27. Başvuruda tespit edilen mülkiyet hakkı ihlalinin
sonuçlarının ortadan kaldırılması için yeniden yargılama yapılmasında hukuki
yarar bulunmaktadır. Bu kapsamda kararın gönderildiği yargı mercilerince
yapılması gereken iş, yeniden yargılama işlemlerini başlatmak ve Anayasa
Mahkemesini ihlal sonucuna ulaştıran nedenleri gideren, ihlal kararında
belirtilen ilkelere uygun yeni bir karar vermektir (6216 sayılı Kanun’un 50.
maddesinin (2) numaralı fıkrasında düzenlenen bireysel başvuruya özgü yeniden
yargılama kurumunun özelliklerine ilişkin kapsamlı açıklamalar için bkz. Mehmet
Doğan [GK], B. No: 2014/8875, 7/6/2018, §§ 54-60; Aligül Alkaya ve
diğerleri (2), B. No: 2016/12506, 7/11/2019, §§ 53-60, 66; Kadri Enis
Berberoğlu (3) [GK], B. No: 2020/32949, 21/1/2021, §§ 93-100).

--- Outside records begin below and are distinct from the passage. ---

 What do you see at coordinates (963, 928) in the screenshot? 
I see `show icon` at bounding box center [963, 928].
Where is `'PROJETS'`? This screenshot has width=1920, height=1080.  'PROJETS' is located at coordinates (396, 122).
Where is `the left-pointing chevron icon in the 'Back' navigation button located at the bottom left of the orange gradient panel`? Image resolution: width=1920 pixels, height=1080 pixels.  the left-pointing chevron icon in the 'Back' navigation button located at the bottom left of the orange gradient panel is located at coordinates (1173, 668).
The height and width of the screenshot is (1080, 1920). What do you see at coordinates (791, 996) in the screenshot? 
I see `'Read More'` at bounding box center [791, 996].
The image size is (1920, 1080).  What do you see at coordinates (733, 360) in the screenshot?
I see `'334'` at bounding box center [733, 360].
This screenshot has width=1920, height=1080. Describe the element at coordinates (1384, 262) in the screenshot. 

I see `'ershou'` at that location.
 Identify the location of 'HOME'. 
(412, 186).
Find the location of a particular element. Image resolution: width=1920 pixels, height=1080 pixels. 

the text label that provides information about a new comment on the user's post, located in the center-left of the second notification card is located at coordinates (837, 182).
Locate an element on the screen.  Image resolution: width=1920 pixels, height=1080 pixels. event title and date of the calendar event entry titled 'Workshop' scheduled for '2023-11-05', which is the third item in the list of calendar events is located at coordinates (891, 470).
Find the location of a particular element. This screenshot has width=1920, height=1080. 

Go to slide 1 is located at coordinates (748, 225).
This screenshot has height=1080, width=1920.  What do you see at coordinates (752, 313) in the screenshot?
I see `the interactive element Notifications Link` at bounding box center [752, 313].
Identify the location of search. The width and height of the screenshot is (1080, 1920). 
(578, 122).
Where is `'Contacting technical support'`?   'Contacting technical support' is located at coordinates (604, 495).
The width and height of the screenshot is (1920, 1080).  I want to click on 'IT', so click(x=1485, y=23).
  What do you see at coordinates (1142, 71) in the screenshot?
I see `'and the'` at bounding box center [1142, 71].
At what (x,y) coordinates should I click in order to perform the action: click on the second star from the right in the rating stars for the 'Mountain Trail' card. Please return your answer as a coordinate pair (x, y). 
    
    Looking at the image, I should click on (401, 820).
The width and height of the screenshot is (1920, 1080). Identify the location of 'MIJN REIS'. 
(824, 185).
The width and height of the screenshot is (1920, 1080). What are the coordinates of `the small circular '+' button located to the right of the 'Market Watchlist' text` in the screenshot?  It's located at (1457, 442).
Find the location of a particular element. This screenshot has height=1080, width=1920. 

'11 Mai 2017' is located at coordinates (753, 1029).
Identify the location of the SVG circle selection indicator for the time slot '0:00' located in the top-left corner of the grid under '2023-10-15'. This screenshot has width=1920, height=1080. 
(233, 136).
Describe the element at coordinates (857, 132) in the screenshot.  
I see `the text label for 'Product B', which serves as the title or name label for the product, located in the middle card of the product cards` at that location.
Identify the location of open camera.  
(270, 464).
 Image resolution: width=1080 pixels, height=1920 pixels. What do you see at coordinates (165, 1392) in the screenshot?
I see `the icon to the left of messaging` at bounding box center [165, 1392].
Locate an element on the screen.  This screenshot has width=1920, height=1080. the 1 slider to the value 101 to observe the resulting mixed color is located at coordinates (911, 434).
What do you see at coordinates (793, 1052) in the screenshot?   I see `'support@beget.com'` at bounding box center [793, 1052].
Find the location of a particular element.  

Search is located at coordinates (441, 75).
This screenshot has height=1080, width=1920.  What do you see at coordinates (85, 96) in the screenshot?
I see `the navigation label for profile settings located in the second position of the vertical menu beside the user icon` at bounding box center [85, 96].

28. Öte yandan ihlalin niteliğine göre yeniden
yargılamanın yeterli bir giderim sağlayacağı anlaşıldığından başvurucunun
tazminat talebinin reddine karar verilmesi gerektiği sonucuna ulaşılmıştır.
VI. HÜKÜM
Açıklanan gerekçelerle;
A. Mülkiyet hakkının ihlal edildiğine ilişkin iddianın
KABUL EDİLEBİLİR OLDUĞUNA,
B. Anayasa'nın 35. maddesinde güvence altına alınan
mülkiyet hakkının İHLAL EDİLDİĞİNE,
C. Kararın bir örneğinin mülkiyet hakkının ihlalinin
sonuçlarının ortadan kaldırılması için yeniden yargılama yapılmak üzere Hatay
1. Vergi Mahkemesine (E.2013/931, E.2015/947, E.2014/709, E.2015/809,
E.2015/746, E.2015/1061, E.2015/1227, E.2016/578, E.2016/432) GÖNDERİLMESİNE,
D. Başvurucunun tazminat taleplerinin REDDİNE,
E. 3.281,40 TL harç ile 9.900 TL vekâlet ücretinden
oluşan toplam 13.181,40 TL yargılama giderinin başvurucuya ÖDENMESİNE,
F. Ödemenin kararın tebliğini takiben başvurucunun Hazine
ve Maliye Bakanlığına başvuru tarihinden itibaren dört ay içinde yapılmasına,
ödemede gecikme olması hâlinde bu sürenin sona erdiği tarihten ödeme tarihine
kadar geçen süre için yasal FAİZ UYGULANMASINA,
G. Kararın bir örneğinin Adalet Bakanlığına
GÖNDERİLMESİNE 14/9/2022 tarihinde OYBİRLİĞİYLE karar verildi.